Оставшейся сироте один из комендантских негодяев, некто Волков, пообещал устроить свидание с отцом, если она отдастся ему на одну ночь. А когда утром девочка потребовала, чтобы ей выдали обещанный пропуск, обманутую схватили, куда-то утащили и больше ее никто не видел ни в лагере, ни в Дудинке…
А спустя несколько месяцев был расстрелян и ее несчастный отец инженер Костин.
Шутцбундовец
В лагере его звали Вильгельм Вильгельмович не только потому, что он имел совершенно седую голову и почти белые, спускавшиеся книзу усы, но еще и потому, что он вел себя очень сдержанно, с достоинством, говорил на нескольких европейских языках и, наконец, находясь в заключении, за год совершил два смелых побега. Хотя последние и не удались ему, и он поплатился дополнительными тремя годами заключения, но авторитет его среди лагерников, в особенности среди уголовников, возрос до того, что его возвели в герои.
Из его рассказов нам было известно, что он родился в Вене, учился в Гамбургской ремесленной школе; где-то в Германии имел двух сестер, с которыми вел переписку, в свое время исходил пешком всю Западную Европу; в начале 20-х годов в австрийских Альпах состоял членом сельскохозяйственной коммуны имени Л. Толстого и, когда с наступлением зимних холодов, все толстовцы из коммуны разбежались, он последний ушел из нее, выпустив в горы единственного оставшегося в хозяйстве козла.
Потом он очутился в рядах шутцбунда, после венского восстания некоторое время сидел в австрийской тюрьме, а затем, вместе с другими шутцбундовцами, приехал в СССР.
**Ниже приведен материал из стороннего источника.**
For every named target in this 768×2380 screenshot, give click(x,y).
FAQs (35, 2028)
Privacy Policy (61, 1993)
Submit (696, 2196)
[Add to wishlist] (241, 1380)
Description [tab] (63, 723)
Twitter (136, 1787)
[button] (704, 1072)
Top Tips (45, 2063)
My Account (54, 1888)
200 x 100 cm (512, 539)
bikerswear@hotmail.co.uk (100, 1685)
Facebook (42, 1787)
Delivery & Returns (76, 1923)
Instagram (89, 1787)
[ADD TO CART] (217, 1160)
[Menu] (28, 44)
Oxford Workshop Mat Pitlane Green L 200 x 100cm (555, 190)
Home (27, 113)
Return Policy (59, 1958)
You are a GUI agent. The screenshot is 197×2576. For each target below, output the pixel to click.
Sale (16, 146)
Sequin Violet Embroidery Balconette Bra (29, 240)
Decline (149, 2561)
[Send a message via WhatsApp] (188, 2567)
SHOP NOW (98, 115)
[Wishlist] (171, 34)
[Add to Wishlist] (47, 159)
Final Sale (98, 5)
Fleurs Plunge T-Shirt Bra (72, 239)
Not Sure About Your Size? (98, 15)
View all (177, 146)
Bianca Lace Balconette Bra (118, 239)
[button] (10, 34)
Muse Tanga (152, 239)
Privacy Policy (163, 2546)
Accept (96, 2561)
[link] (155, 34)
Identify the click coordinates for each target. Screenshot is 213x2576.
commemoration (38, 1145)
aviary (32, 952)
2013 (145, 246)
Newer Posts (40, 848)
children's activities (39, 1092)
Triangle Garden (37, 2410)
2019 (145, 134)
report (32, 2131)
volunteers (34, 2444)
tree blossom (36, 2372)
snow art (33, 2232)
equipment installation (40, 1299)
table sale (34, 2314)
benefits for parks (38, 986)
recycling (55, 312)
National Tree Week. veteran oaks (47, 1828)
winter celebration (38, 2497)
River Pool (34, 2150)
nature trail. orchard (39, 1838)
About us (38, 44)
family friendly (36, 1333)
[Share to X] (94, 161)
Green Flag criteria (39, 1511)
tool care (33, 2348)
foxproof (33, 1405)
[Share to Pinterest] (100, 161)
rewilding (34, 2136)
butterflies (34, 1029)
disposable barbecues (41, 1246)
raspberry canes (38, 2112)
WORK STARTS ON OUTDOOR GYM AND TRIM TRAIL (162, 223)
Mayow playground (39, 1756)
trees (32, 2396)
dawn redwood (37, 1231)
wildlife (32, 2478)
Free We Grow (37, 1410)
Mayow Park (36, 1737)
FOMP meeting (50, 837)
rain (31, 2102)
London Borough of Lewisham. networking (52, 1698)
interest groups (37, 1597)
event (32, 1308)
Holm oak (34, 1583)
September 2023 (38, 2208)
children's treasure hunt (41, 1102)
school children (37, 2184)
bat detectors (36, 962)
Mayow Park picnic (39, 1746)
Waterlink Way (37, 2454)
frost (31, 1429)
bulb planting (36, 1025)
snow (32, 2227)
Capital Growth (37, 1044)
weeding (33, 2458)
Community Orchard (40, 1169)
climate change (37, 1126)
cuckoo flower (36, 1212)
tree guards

О своих подвигах в «отечестве трудящихся всех стран» он особенно не распространялся, но, судя по всему, оно, это самое «отечество», въелось ему в печёнки.
Убийство Кирова застало его в Сальских степях в качестве какого-то заготовителя. В кругу своих знакомых и товарищей по работе он осторожно высказал некое мнение о Кирове, за что и угодил на 5 лет в концлагерь.
После первого неудавшегося побега из Сиблага ему дали дополнительных три года и перевезли в Заполярье, где он попытался еще один раз «сорваться». Побродив около недели по тундре, он съел все продукты и вынужден был вернуться обратно в лагерь. Это избавило его от нового срока, но привело в изолятор, где он и пробыл около трех месяцев.
В свободные от работы часы он любил поговорить и послушать других, и часто пускался в откровенные беседы со своими коллегами по изолятору. Он не падал духом и обещал, что всё равно из лагеря сбежит!
СССР он называл концлагерем в первой степени, самые лагери — местом заключения в квадрате, а лагерные изоляторы — в кубе.
За несколько недель до своего расстрела он говорил своим соседям:
— Своей пропагандой большевики отравили меня, а то, что я пережил в СССР и увидел собственными глазами, — исцелило меня. Большевистская пропаганда — это гипноз, которым одурманивают массу. Я помню случай, когда в Берлине на одном коммунистическом собрании престарелый пастор так увлекся теориями коммунизма, что вышел на трибуну и сквозь слезы заявил, что он всю жизнь заблуждался, и только в конце своих напрасно прожитых дней почувствовал, что правда на стороне большевиков, и попросил принять его в члены компартии. А я стоял в зале и думал о нем: «С каким трудом приходится ему принимать нашу доктрину и как поздно он ее понял… А вот я и миллионы мне подобных можем гордиться, что мы чуть ли не родились коммунистами. Что бы я теперь сказал ему, несчастному пастору? Может быть, и он опомнится когда-нибудь, если не умер еще, да будет поздно; Я считаю единственным лечением от большевизма, чтобы весь мировой пролетариат и всех сторонников его обязательно пропустить через СССР, как пропустили меня и мне подобных. Собрать всех изо всех стран и направить в СССР. И я уверен, что через некоторое время почти все стали бы врагами коммунизма!